**REQUIRED ACTION:**
Give back each line below verbatim.

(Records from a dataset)
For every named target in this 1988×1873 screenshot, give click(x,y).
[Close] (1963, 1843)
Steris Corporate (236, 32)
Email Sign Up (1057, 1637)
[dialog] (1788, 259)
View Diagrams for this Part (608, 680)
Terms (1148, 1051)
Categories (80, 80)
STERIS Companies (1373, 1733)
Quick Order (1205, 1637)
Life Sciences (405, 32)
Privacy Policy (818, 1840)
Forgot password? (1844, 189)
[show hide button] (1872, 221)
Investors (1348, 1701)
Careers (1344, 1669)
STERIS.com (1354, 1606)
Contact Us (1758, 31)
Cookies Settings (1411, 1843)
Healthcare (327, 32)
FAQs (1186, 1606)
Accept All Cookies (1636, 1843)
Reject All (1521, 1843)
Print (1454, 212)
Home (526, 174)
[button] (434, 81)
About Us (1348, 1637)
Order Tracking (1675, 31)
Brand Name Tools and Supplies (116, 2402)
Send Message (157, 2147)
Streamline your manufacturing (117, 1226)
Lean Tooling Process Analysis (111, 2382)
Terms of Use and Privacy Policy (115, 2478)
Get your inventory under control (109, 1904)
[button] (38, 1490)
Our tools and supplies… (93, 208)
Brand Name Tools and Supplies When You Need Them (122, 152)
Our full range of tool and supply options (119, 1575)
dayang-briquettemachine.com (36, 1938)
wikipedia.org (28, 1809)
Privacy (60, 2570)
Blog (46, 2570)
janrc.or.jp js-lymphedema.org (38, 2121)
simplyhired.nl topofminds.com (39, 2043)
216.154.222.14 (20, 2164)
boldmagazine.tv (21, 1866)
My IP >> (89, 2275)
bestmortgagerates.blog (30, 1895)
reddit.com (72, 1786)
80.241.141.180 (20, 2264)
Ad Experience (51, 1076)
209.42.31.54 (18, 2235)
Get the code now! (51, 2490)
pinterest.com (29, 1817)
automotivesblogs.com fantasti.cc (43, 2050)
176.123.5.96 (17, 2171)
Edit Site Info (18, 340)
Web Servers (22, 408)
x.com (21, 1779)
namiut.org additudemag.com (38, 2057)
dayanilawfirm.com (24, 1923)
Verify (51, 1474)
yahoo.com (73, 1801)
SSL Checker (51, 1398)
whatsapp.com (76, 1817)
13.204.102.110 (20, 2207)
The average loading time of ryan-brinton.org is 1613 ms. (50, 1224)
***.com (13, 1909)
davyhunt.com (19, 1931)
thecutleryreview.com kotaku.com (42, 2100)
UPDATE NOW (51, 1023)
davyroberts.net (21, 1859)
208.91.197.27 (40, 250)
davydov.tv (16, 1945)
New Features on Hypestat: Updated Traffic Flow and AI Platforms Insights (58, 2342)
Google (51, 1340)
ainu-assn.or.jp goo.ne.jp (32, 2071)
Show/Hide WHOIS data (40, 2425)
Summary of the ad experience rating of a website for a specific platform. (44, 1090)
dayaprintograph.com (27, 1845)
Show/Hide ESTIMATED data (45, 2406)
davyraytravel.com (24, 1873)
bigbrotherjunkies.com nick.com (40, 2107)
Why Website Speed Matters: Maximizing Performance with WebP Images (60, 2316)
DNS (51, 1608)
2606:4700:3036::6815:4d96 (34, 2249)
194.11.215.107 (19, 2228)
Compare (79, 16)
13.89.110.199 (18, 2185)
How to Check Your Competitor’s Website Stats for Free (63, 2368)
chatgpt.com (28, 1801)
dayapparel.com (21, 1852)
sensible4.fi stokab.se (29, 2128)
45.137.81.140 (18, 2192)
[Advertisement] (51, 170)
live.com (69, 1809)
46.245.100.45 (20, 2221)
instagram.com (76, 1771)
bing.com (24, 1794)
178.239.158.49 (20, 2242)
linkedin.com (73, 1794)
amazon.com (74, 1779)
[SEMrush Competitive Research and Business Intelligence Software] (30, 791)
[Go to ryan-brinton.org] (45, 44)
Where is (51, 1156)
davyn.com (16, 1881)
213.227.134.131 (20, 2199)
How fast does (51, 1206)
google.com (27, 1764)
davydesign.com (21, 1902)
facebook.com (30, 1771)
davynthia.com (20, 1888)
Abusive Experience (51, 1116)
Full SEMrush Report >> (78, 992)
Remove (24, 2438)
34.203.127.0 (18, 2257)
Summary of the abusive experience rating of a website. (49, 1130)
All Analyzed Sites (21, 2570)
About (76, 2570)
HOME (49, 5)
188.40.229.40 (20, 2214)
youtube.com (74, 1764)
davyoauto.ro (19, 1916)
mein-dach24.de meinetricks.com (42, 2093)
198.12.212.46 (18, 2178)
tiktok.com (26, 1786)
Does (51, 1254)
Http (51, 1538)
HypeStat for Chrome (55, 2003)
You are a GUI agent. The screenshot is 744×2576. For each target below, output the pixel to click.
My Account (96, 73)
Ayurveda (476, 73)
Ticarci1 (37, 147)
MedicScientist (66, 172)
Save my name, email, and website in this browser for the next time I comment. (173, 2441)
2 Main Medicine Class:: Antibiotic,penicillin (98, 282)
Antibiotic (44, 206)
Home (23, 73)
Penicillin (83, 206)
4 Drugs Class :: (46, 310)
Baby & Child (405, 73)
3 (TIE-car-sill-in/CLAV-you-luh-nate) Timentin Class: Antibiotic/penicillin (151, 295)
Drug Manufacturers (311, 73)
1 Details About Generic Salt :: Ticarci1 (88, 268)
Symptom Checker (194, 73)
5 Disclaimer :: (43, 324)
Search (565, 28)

**OUTPUT FOR THIS EXERCISE:**
For every named target in this 1988×1873 screenshot, give click(x,y).
[Close] (1963, 1843)
Steris Corporate (236, 32)
Email Sign Up (1057, 1637)
[dialog] (1788, 259)
View Diagrams for this Part (608, 680)
Terms (1148, 1051)
Categories (80, 80)
STERIS Companies (1373, 1733)
Quick Order (1205, 1637)
Life Sciences (405, 32)
Privacy Policy (818, 1840)
Forgot password? (1844, 189)
[show hide button] (1872, 221)
Investors (1348, 1701)
Careers (1344, 1669)
STERIS.com (1354, 1606)
Contact Us (1758, 31)
Cookies Settings (1411, 1843)
Healthcare (327, 32)
FAQs (1186, 1606)
Accept All Cookies (1636, 1843)
Reject All (1521, 1843)
Print (1454, 212)
Home (526, 174)
[button] (434, 81)
About Us (1348, 1637)
Order Tracking (1675, 31)
Brand Name Tools and Supplies (116, 2402)
Send Message (157, 2147)
Streamline your manufacturing (117, 1226)
Lean Tooling Process Analysis (111, 2382)
Terms of Use and Privacy Policy (115, 2478)
Get your inventory under control (109, 1904)
[button] (38, 1490)
Our tools and supplies… (93, 208)
Brand Name Tools and Supplies When You Need Them (122, 152)
Our full range of tool and supply options (119, 1575)
dayang-briquettemachine.com (36, 1938)
wikipedia.org (28, 1809)
Privacy (60, 2570)
Blog (46, 2570)
janrc.or.jp js-lymphedema.org (38, 2121)
simplyhired.nl topofminds.com (39, 2043)
216.154.222.14 (20, 2164)
boldmagazine.tv (21, 1866)
My IP >> (89, 2275)
bestmortgagerates.blog (30, 1895)
reddit.com (72, 1786)
80.241.141.180 (20, 2264)
Ad Experience (51, 1076)
209.42.31.54 (18, 2235)
Get the code now! (51, 2490)
pinterest.com (29, 1817)
automotivesblogs.com fantasti.cc (43, 2050)
176.123.5.96 (17, 2171)
Edit Site Info (18, 340)
Web Servers (22, 408)
x.com (21, 1779)
namiut.org additudemag.com (38, 2057)
dayanilawfirm.com (24, 1923)
Verify (51, 1474)
yahoo.com (73, 1801)
SSL Checker (51, 1398)
whatsapp.com (76, 1817)
13.204.102.110 (20, 2207)
The average loading time of ryan-brinton.org is 1613 ms. (50, 1224)
***.com (13, 1909)
davyhunt.com (19, 1931)
thecutleryreview.com kotaku.com (42, 2100)
UPDATE NOW (51, 1023)
davyroberts.net (21, 1859)
208.91.197.27 (40, 250)
davydov.tv (16, 1945)
New Features on Hypestat: Updated Traffic Flow and AI Platforms Insights (58, 2342)
Google (51, 1340)
ainu-assn.or.jp goo.ne.jp (32, 2071)
Show/Hide WHOIS data (40, 2425)
Summary of the ad experience rating of a website for a specific platform. (44, 1090)
dayaprintograph.com (27, 1845)
Show/Hide ESTIMATED data (45, 2406)
davyraytravel.com (24, 1873)
bigbrotherjunkies.com nick.com (40, 2107)
Why Website Speed Matters: Maximizing Performance with WebP Images (60, 2316)
DNS (51, 1608)
2606:4700:3036::6815:4d96 (34, 2249)
194.11.215.107 (19, 2228)
Compare (79, 16)
13.89.110.199 (18, 2185)
How to Check Your Competitor’s Website Stats for Free (63, 2368)
chatgpt.com (28, 1801)
dayapparel.com (21, 1852)
sensible4.fi stokab.se (29, 2128)
45.137.81.140 (18, 2192)
[Advertisement] (51, 170)
live.com (69, 1809)
46.245.100.45 (20, 2221)
instagram.com (76, 1771)
bing.com (24, 1794)
178.239.158.49 (20, 2242)
linkedin.com (73, 1794)
amazon.com (74, 1779)
[SEMrush Competitive Research and Business Intelligence Software] (30, 791)
[Go to ryan-brinton.org] (45, 44)
Where is (51, 1156)
davyn.com (16, 1881)
213.227.134.131 (20, 2199)
How fast does (51, 1206)
google.com (27, 1764)
davydesign.com (21, 1902)
facebook.com (30, 1771)
davynthia.com (20, 1888)
Abusive Experience (51, 1116)
Full SEMrush Report >> (78, 992)
Remove (24, 2438)
34.203.127.0 (18, 2257)
Summary of the abusive experience rating of a website. (49, 1130)
All Analyzed Sites (21, 2570)
About (76, 2570)
HOME (49, 5)
188.40.229.40 (20, 2214)
youtube.com (74, 1764)
davyoauto.ro (19, 1916)
mein-dach24.de meinetricks.com (42, 2093)
198.12.212.46 (18, 2178)
tiktok.com (26, 1786)
Does (51, 1254)
Http (51, 1538)
HypeStat for Chrome (55, 2003)
You are a GUI agent. The screenshot is 744×2576. For each target below, output the pixel to click.
My Account (96, 73)
Ayurveda (476, 73)
Ticarci1 (37, 147)
MedicScientist (66, 172)
Save my name, email, and website in this browser for the next time I comment. (173, 2441)
2 Main Medicine Class:: Antibiotic,penicillin (98, 282)
Antibiotic (44, 206)
Home (23, 73)
Penicillin (83, 206)
4 Drugs Class :: (46, 310)
Baby & Child (405, 73)
3 (TIE-car-sill-in/CLAV-you-luh-nate) Timentin Class: Antibiotic/penicillin (151, 295)
Drug Manufacturers (311, 73)
1 Details About Generic Salt :: Ticarci1 (88, 268)
Symptom Checker (194, 73)
5 Disclaimer :: (43, 324)
Search (565, 28)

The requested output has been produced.